Oleh: Khanif
Alkahfi
Di dunia ini masih banyak kesalah pahaman pemaknaan suatu kata semua itu
tidak bisa dilepas dari dimana kata itu diproduksi atau dalam sastra bagaimana
pengunaan diksi mempengaruh sebuah arti. Hal itu sama ketika orang Islam
mencoba mengartikan kata hikmah atau falsafah banyak perbedaan
pendapa,t tapi kebanyakan dari mereka cenderung mendifinisikan kata tersebut
berdasarkan perspektifnya sendiri-sendiri.
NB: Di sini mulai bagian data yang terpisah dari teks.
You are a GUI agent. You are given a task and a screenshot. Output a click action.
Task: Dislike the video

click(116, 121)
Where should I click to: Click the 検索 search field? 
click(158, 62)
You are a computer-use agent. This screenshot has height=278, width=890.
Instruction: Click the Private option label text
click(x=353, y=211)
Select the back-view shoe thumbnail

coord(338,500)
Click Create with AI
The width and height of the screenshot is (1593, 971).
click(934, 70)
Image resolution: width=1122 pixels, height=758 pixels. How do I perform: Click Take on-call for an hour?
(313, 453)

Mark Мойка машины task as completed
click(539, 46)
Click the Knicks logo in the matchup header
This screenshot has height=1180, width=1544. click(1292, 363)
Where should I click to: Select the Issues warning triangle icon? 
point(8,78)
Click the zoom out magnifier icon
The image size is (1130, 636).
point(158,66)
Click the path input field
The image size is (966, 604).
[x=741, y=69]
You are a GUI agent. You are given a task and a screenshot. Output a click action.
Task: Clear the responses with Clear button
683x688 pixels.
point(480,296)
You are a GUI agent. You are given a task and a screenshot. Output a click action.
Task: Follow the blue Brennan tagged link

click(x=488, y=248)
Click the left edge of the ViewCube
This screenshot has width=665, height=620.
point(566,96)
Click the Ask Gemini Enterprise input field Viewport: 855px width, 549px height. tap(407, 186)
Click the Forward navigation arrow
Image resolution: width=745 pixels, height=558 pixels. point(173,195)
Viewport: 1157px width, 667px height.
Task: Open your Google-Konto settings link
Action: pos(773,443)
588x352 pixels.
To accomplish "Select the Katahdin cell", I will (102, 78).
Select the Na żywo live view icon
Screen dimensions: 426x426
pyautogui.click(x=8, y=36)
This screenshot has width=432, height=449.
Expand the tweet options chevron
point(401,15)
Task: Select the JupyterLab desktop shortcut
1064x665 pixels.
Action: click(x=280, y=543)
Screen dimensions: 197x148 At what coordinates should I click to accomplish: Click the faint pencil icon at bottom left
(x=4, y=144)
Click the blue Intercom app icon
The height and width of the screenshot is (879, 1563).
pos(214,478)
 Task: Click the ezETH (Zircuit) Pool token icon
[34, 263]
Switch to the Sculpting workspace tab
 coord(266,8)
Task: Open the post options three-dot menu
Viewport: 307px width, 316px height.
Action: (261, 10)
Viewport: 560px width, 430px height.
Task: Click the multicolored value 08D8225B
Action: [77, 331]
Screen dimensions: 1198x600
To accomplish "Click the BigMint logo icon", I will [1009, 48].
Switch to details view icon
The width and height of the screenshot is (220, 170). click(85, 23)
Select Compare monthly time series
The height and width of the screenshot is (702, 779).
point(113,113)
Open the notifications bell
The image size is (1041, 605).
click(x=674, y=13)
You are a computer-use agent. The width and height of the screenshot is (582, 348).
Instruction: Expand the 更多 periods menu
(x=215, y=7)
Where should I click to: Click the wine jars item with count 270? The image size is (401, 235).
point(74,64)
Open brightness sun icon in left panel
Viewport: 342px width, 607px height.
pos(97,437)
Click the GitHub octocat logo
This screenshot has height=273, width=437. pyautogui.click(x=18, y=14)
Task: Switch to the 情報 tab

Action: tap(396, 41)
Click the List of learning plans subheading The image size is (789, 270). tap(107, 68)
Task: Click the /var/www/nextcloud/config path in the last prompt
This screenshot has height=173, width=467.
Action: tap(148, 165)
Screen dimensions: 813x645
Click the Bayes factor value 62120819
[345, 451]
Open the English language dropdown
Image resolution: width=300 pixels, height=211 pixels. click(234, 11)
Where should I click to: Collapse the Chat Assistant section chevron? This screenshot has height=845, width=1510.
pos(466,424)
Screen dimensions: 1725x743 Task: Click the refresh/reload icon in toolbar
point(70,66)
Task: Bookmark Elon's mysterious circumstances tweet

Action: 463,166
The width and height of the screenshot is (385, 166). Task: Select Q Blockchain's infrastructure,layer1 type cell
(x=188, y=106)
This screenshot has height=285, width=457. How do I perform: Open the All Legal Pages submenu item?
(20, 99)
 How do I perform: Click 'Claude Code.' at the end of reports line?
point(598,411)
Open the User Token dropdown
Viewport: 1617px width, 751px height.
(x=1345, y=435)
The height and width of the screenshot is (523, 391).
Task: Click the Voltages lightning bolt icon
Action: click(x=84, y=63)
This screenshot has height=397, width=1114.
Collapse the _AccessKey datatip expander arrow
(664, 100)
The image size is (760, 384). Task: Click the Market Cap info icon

Dan persoalan ini menjadi minat
utama berbagai mazhab pemikiran Islam terutama sepanjang mazhab-mazhab Islam
dikaji.
Perdebatan dari berbagai kalangan entah filosof, teolog, maupun sufi
terhadap permasalahan diatas cukup beragam, dari periode keperiode lain. Ibn
Arabi (sebagai seorang sufi) menyebut kebijaksaan yang terpapar melalui setiap
manifestasi (pengejawantahan) logos
sebagai hikmah. Dari Sebagai besar
kalangan mutakallimun seperti Fakhr
Al-Din Al-Razi, mengklaim kalam dan
bukan falsafah-lah yang
dimaksud dengan hikmah itu. Ibn
Kaldun menegaskan padangan ini ketika menyebut kalam mutakhir sebagai filsafat
atau hikmah. Akan tetapi disini akan
lebih diarahkan kepandangan filosof Islam, seperti yang kita tahu bahwa kata hikmah atau falsafah merupakan adopsi dari bahasa Yunani yang diterjemahkan ke
bahasa Arab kadang dengan sedikit modifikasi. Contoh kata Al-falsafah yang
berasal dari kata filsafat yang artinya pengetahuan tentang segala yang ada qua maujud-maujud (asyya’ al-maujudah bi ma hiya maujudah).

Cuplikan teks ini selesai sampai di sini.